**Goal**
Rewrite the records as a numbered list, from the line with "Close the floating side toolbar with X" up to and including the line with "coord(222,80)", leaving out blank lines.

──────────────────────────────

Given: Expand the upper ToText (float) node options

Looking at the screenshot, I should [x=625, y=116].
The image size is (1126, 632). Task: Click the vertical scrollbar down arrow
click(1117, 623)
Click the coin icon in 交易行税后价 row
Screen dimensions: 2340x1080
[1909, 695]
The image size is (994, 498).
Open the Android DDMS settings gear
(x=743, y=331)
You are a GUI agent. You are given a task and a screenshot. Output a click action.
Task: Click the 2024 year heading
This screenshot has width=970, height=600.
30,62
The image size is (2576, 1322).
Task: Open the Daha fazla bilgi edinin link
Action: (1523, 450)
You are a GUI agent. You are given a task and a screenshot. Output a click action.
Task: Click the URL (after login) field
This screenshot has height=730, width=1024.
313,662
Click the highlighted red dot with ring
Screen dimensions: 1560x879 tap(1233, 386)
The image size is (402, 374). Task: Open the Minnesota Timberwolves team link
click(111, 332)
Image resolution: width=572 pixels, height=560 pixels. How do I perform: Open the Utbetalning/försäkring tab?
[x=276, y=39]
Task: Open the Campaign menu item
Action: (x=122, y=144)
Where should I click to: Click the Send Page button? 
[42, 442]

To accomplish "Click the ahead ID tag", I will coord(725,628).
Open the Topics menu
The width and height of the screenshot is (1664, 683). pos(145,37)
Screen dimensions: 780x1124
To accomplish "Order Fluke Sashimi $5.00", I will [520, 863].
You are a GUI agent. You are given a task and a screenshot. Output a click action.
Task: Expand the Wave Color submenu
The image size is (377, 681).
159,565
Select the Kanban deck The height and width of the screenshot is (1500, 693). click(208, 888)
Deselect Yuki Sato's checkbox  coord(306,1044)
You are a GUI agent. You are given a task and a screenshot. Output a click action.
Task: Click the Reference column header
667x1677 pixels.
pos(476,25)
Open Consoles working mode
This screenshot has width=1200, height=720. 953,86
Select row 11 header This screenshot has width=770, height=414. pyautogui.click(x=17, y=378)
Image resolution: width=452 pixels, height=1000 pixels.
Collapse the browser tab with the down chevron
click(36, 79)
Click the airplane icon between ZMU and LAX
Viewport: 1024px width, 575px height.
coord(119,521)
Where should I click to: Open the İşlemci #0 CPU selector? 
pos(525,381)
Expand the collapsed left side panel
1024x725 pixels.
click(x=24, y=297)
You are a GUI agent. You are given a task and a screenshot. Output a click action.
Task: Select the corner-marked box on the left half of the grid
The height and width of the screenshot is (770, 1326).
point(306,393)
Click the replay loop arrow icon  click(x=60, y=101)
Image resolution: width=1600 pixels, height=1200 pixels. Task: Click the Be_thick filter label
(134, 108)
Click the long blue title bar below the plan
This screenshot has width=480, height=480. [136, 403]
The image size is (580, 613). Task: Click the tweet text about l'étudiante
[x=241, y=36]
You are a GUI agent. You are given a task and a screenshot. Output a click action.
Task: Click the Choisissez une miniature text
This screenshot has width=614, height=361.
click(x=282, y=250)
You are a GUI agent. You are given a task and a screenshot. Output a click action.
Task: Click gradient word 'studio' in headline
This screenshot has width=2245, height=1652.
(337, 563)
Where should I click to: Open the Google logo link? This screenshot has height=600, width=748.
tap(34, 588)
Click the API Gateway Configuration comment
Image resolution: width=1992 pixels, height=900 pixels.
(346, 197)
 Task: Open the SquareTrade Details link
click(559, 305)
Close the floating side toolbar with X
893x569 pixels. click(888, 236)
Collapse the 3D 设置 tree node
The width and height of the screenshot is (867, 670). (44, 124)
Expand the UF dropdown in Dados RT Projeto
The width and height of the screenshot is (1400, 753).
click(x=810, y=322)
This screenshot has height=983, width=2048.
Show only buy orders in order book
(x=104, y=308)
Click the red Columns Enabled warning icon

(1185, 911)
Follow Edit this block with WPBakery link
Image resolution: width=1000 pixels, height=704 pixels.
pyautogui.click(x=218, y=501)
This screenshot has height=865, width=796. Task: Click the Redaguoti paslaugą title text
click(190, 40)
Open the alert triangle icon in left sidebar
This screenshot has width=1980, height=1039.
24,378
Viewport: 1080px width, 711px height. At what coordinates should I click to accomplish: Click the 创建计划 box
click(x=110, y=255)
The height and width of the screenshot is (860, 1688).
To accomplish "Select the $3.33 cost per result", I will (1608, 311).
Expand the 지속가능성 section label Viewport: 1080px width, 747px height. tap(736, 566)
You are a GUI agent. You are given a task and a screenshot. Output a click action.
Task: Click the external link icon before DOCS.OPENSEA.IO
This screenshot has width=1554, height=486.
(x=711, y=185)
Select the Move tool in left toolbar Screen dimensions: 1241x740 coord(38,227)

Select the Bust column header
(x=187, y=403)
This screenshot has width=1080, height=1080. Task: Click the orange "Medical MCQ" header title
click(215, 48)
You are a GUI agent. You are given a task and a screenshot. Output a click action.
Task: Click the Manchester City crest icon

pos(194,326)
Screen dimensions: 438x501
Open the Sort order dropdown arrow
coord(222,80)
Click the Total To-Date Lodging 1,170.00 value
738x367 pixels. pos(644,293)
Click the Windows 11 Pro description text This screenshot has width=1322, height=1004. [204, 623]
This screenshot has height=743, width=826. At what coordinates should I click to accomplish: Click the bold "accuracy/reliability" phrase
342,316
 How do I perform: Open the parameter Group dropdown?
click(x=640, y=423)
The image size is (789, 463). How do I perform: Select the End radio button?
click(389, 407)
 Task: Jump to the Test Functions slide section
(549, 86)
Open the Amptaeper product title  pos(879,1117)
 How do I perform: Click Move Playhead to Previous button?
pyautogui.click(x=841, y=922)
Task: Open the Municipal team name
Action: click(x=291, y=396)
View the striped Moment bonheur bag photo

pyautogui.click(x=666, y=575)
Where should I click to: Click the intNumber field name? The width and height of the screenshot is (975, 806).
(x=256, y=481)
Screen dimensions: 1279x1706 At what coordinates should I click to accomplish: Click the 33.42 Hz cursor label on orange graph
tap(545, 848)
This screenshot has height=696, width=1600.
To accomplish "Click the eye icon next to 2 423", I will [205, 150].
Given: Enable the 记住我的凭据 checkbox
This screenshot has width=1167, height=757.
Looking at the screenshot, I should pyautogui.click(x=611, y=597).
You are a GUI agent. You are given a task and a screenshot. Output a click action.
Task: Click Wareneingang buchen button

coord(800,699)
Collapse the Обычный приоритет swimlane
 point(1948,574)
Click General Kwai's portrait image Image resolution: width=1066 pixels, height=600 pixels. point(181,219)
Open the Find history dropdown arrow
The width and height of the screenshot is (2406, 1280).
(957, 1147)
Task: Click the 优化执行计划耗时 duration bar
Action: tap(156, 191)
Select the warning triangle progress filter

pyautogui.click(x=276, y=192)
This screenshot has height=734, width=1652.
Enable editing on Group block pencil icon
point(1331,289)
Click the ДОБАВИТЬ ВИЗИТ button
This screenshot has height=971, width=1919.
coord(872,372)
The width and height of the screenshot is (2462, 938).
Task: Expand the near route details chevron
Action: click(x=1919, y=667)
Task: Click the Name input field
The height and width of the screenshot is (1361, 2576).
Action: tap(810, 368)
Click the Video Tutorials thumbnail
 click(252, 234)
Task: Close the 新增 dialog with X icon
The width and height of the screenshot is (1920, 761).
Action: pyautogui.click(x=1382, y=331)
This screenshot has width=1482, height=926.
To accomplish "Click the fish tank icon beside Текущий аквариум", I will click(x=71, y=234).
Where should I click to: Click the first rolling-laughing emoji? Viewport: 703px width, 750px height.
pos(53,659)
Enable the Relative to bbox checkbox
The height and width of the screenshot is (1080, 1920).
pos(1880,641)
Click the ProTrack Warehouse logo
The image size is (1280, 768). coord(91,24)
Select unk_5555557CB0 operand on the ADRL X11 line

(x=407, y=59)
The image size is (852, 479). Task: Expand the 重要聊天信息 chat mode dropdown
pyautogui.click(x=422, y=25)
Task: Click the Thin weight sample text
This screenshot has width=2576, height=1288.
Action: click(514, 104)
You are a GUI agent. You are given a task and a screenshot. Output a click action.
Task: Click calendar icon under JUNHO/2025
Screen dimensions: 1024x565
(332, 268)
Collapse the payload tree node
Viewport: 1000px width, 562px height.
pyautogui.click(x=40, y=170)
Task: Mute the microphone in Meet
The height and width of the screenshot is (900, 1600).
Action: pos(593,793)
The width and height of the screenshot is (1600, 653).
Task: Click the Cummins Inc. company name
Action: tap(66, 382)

──────────────────────────────

**Expected output**
1. Close the floating side toolbar with X
2. 893x569 pixels. click(888, 236)
3. Collapse the 3D 设置 tree node
4. The width and height of the screenshot is (867, 670). (44, 124)
5. Expand the UF dropdown in Dados RT Projeto
6. The width and height of the screenshot is (1400, 753).
7. click(x=810, y=322)
8. This screenshot has height=983, width=2048.
9. Show only buy orders in order book
10. (x=104, y=308)
11. Click the red Columns Enabled warning icon
12. (1185, 911)
13. Follow Edit this block with WPBakery link
14. Image resolution: width=1000 pixels, height=704 pixels.
15. pyautogui.click(x=218, y=501)
16. This screenshot has height=865, width=796. Task: Click the Redaguoti paslaugą title text
17. click(190, 40)
18. Open the alert triangle icon in left sidebar
19. This screenshot has width=1980, height=1039.
20. 24,378
21. Viewport: 1080px width, 711px height. At what coordinates should I click to accomplish: Click the 创建计划 box
22. click(x=110, y=255)
23. The height and width of the screenshot is (860, 1688).
24. To accomplish "Select the $3.33 cost per result", I will (1608, 311).
25. Expand the 지속가능성 section label Viewport: 1080px width, 747px height. tap(736, 566)
26. You are a GUI agent. You are given a task and a screenshot. Output a click action.
27. Task: Click the external link icon before DOCS.OPENSEA.IO
28. This screenshot has width=1554, height=486.
29. (x=711, y=185)
30. Select the Move tool in left toolbar Screen dimensions: 1241x740 coord(38,227)
31. Select the Bust column header
32. (x=187, y=403)
33. This screenshot has width=1080, height=1080. Task: Click the orange "Medical MCQ" header title
34. click(215, 48)
35. You are a GUI agent. You are given a task and a screenshot. Output a click action.
36. Task: Click the Manchester City crest icon
37. pos(194,326)
38. Screen dimensions: 438x501
39. Open the Sort order dropdown arrow
40. coord(222,80)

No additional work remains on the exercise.